_Work instructions:_ Every line below that contains the word "computer" must be copied.

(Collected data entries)

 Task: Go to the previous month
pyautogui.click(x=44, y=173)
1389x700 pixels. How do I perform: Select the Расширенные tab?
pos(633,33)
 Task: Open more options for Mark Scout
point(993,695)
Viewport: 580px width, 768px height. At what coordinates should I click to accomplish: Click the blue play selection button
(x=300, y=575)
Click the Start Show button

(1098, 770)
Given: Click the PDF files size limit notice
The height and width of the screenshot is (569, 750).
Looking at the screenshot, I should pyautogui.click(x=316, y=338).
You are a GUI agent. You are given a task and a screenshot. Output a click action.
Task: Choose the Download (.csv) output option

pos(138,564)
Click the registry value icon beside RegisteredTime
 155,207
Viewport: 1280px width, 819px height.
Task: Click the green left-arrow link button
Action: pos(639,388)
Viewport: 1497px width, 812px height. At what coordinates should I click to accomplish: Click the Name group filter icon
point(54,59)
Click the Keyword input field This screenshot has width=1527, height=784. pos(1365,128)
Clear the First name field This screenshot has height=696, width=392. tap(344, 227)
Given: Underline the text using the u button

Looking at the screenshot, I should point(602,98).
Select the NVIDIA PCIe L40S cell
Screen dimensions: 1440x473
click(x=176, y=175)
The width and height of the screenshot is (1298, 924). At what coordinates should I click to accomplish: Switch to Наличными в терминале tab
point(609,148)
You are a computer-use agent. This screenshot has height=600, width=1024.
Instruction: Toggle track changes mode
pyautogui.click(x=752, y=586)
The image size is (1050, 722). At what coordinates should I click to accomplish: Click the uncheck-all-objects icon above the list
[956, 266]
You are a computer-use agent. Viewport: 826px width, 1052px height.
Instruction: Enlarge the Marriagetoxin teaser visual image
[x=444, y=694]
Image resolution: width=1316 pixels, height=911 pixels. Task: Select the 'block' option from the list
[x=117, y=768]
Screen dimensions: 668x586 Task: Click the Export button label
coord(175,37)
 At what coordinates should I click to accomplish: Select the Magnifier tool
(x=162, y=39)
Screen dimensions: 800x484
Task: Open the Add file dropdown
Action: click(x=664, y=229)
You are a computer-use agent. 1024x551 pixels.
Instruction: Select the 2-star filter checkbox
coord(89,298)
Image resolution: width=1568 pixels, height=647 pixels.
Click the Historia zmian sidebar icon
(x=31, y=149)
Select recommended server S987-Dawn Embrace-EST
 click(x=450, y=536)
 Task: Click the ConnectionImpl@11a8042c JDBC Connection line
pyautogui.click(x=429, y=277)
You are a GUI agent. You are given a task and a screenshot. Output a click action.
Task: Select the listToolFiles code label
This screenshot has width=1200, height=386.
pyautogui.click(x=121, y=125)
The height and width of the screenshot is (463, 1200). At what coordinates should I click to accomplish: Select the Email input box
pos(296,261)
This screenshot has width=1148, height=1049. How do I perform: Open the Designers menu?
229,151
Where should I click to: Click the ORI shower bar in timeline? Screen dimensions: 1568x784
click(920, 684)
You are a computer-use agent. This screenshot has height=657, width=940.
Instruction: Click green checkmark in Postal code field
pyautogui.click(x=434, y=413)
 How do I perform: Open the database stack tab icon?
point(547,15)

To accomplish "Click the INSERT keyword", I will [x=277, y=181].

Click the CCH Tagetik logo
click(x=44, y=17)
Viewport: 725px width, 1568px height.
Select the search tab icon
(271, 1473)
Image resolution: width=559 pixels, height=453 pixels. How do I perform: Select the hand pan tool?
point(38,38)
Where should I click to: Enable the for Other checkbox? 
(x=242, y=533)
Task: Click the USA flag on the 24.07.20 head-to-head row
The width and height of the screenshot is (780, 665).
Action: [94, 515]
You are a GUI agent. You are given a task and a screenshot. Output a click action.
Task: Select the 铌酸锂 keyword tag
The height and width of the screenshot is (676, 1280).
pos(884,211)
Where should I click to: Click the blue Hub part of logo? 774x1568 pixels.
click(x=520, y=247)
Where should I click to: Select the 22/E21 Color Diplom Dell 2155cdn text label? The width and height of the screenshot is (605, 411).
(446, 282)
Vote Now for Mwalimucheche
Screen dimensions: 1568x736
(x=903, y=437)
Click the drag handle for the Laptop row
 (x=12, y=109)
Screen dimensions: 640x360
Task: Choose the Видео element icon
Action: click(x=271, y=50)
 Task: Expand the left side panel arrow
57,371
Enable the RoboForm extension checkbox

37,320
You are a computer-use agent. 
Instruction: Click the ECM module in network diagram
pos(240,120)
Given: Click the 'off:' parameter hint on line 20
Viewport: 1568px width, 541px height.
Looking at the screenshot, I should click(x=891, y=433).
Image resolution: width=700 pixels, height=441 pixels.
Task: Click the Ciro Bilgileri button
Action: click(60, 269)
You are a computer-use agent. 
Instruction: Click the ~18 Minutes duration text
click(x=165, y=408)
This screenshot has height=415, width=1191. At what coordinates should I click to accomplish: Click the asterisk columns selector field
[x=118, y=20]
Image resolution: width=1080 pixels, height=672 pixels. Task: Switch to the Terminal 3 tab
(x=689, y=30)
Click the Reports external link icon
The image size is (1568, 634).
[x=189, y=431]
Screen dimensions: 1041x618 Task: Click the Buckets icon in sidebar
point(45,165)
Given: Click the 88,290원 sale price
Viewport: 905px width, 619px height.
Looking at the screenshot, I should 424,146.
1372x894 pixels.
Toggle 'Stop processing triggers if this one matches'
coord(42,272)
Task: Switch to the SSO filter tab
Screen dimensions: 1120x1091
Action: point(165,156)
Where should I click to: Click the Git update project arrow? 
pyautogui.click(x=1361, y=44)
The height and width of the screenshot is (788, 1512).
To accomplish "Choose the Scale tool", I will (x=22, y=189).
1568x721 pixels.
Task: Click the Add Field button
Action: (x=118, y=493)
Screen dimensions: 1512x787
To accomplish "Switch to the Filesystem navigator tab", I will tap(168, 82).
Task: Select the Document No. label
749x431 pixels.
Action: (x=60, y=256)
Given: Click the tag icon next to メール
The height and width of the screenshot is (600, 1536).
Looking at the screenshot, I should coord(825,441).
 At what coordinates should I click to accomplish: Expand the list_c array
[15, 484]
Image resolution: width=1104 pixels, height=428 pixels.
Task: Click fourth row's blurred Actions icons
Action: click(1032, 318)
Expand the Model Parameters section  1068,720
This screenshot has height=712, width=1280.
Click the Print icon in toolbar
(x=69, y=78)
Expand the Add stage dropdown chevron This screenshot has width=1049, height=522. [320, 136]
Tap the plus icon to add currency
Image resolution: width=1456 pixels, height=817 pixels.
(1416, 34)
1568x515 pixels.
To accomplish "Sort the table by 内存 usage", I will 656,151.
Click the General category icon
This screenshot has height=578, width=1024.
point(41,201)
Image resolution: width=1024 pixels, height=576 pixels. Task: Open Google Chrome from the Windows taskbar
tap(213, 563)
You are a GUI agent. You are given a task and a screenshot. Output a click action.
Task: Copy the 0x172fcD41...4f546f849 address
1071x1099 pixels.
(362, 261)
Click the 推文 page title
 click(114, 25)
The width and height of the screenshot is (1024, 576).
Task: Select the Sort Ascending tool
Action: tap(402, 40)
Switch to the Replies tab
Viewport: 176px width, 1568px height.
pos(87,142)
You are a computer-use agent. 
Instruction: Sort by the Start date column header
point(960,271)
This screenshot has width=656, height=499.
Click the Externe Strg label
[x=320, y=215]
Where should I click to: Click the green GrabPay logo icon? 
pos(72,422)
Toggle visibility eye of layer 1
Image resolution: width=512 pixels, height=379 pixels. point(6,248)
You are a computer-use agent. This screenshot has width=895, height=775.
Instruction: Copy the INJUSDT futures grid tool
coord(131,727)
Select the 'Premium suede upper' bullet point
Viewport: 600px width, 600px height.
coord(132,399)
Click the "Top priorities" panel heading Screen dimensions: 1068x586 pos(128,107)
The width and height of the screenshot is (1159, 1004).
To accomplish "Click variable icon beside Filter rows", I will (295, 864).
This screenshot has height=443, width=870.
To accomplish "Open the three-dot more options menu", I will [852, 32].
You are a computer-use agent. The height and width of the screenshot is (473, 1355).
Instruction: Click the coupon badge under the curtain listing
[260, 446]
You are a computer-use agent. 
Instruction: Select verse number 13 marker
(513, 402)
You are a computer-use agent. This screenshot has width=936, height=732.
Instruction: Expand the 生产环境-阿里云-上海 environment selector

_Output of the exercise:_
You are a computer-use agent. This screenshot has height=600, width=1024.
You are a computer-use agent. Viewport: 826px width, 1052px height.
You are a computer-use agent. 1024x551 pixels.
You are a computer-use agent. This screenshot has height=657, width=940.
You are a computer-use agent. 
You are a computer-use agent. 
You are a computer-use agent. 
You are a computer-use agent. This screenshot has width=895, height=775.
You are a computer-use agent. The height and width of the screenshot is (473, 1355).
You are a computer-use agent. 
You are a computer-use agent. This screenshot has width=936, height=732.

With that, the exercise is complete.